Die Anerkennung der Gleichwertigkeit beruflicher und allgemeiner Bildungsabschlüsse ist seit Jahrzehnten ein wichtiges Ziel gewerkschaftlicher Bildungspolitik. Mit dem Deutschen Qualifikationsrahmen ist es nun erstmals möglich, dieses Ziel durch eine systematische Bewertung der Kompetenzen und Bildungsabschlüsse zu erreichen. Schaut man sich die Bildungsgänge der Fachschulen, die angestrebten Ziele, die Zugangsvoraussetzungen und erzielten Kompetenzen näher an, so kann man feststellen, das vier von fünf Fachschultypen die Voraussetzungen erfüllen, in DQR-Niveau 6 und damit gleichwertig mit dem Bachelor-Abschluss eingruppiert zu werden. Eine Ausnahme davon bildet die Fachschule für Sozialpädagogik.

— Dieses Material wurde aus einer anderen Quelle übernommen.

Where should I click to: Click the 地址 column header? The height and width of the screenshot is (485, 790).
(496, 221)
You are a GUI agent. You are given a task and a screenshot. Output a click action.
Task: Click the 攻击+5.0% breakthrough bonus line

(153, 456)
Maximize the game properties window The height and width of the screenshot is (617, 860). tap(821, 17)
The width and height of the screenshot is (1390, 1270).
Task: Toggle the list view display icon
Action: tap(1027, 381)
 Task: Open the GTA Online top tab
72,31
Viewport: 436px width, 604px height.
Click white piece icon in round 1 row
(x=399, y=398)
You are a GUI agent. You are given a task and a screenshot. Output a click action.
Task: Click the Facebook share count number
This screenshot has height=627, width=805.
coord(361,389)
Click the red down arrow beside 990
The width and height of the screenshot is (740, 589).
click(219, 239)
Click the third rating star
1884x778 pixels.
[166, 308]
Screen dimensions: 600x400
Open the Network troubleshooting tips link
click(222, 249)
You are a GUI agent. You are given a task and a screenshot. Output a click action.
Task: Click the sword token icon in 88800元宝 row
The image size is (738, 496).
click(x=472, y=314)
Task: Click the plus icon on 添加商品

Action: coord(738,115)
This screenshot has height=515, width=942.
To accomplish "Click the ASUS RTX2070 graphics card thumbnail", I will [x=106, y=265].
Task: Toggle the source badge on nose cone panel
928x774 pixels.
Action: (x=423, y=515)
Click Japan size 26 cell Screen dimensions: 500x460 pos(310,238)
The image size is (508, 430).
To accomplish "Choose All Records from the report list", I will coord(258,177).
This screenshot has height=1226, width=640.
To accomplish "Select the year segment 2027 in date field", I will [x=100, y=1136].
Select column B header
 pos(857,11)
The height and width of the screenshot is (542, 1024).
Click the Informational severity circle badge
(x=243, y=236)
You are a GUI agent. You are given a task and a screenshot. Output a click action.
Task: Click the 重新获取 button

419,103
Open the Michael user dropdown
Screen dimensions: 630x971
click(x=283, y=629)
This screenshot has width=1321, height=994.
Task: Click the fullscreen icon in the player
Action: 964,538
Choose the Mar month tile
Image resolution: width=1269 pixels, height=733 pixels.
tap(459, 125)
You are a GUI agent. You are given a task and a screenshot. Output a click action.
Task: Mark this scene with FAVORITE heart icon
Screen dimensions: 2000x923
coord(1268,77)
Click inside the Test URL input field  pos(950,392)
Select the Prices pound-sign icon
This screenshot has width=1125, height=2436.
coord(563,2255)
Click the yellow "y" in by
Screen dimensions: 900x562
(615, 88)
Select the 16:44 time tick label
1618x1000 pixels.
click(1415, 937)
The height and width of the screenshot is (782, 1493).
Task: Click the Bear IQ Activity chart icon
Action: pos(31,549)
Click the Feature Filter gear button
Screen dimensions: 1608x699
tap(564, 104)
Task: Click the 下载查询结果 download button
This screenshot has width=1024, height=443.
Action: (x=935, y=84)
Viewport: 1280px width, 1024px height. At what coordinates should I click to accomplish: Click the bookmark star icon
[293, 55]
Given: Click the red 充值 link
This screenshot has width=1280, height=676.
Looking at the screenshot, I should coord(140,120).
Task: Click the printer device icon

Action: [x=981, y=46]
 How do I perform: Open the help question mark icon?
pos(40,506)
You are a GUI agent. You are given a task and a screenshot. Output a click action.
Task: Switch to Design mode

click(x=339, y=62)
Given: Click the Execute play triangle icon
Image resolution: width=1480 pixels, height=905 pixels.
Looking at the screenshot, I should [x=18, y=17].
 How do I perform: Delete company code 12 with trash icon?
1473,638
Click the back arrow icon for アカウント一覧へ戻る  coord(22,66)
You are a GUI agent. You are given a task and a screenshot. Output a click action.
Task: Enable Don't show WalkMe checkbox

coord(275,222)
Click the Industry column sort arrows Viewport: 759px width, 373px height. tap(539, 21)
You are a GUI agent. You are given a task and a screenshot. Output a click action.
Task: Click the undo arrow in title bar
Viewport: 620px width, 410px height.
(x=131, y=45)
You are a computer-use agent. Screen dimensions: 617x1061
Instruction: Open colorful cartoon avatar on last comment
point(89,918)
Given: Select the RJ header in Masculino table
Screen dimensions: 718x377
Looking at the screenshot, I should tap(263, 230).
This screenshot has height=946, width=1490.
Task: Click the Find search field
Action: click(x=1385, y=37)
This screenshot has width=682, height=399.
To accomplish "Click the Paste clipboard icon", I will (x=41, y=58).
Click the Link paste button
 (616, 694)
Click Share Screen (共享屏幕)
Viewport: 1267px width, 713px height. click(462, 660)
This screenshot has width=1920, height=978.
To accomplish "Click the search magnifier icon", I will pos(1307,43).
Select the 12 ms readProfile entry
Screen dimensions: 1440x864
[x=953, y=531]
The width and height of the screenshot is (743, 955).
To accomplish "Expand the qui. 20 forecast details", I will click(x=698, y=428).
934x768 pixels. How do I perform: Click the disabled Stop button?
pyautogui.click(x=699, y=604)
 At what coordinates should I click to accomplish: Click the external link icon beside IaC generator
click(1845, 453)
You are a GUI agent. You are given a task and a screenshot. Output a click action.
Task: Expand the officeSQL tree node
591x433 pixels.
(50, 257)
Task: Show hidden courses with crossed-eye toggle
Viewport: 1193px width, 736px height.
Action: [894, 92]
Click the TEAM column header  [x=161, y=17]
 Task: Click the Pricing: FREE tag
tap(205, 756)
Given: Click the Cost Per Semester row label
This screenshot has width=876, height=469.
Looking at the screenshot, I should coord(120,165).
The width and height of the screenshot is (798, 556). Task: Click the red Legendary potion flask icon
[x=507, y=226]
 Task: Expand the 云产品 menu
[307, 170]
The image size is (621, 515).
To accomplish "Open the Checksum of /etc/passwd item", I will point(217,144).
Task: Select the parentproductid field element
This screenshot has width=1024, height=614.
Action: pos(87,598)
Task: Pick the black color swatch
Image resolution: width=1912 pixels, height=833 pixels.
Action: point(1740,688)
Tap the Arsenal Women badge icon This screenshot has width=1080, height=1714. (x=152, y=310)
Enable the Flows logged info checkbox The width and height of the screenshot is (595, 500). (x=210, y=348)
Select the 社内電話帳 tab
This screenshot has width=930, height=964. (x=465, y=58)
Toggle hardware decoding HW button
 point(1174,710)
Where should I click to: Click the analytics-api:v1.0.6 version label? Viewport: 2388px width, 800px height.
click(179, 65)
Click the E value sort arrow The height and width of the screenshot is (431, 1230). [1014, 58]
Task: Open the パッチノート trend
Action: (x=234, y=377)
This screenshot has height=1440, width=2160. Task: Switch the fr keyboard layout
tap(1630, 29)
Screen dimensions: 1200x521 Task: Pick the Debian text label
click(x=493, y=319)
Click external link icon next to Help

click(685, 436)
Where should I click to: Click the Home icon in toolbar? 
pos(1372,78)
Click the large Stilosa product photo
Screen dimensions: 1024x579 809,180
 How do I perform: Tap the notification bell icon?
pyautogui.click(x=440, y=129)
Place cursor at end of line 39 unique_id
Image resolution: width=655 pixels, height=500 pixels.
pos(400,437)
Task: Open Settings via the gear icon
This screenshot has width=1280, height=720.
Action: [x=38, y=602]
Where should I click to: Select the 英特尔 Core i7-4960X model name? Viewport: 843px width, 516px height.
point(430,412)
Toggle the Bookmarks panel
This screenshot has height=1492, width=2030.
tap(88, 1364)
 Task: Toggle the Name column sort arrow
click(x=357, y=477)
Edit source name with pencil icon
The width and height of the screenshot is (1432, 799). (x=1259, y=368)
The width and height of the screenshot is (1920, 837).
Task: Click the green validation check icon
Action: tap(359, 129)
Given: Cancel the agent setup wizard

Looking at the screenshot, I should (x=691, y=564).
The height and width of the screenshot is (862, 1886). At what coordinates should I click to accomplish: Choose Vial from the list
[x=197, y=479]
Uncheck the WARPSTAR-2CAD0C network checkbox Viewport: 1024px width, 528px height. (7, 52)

Fachschulen sind gemäß KMK-Rahmenvereinbarung vom 7. November 2002 (i. d. F. vom 2. März 2012) „Einrichtungen der beruflichen Weiterbildung“. Im Anschluss an eine berufliche Erstausbildung und einige Jahre Berufserfahrung qualifiziert man sich an Fachschulen für die Übernahme von Führungsaufgaben in Betrieben, Verwaltungen und Einrichtungen. So qualifiziert z. B. die Fachschule der Agrarwirtschaft zur Leitung eigener Unternehmen und für Führungsaufgaben auf mittlerer Ebene in der Agrarverwaltung. In der Fachschule Technik geht es darum, Fachkräfte für „die Lösung technisch-naturwissenschaftlicher Problemstellungen“ und für „Führungsaufgaben im betrieblichen Management auf der mittleren Führungsebene“ auszubilden. Die Fachschule für Sozialpädagogik hat das Ziel, Erzieherinnen und Erzieher dazu zu befähigen, „Erziehungs-, Bildungs- und Betreuungsaufgaben zu übernehmen sowie selbstständig und eigenverantwortlich tätig zu sein.“ Die Qualifizierung für eine herausgehobene Führungsaufgabe wird in der Erzieherausbildung nicht angestrebt. Auch im von der Kultusministerkonferenz am 01.12.2011 beschlossenen „kompetenzorientierten Qualifikationsprofil für die Ausbildung von Erzieherinnen und Erziehern an Fachschulen/Fachakademien“ findet sich kein Hinweis darauf, dass die Fachschule Kompetenzen vermittelt, die denen der anderen Fachschulen vergleich bar sind. Die Rede ist von einer „generalistischen Ausbildung“, die „Orientierung und Überblick“ ermöglicht. Insofern muss in Frage gestellt werden, ob die Zuordnung der Fachschule für Sozialpädagogik in DQR-Niveau 6 sachgemäß ist.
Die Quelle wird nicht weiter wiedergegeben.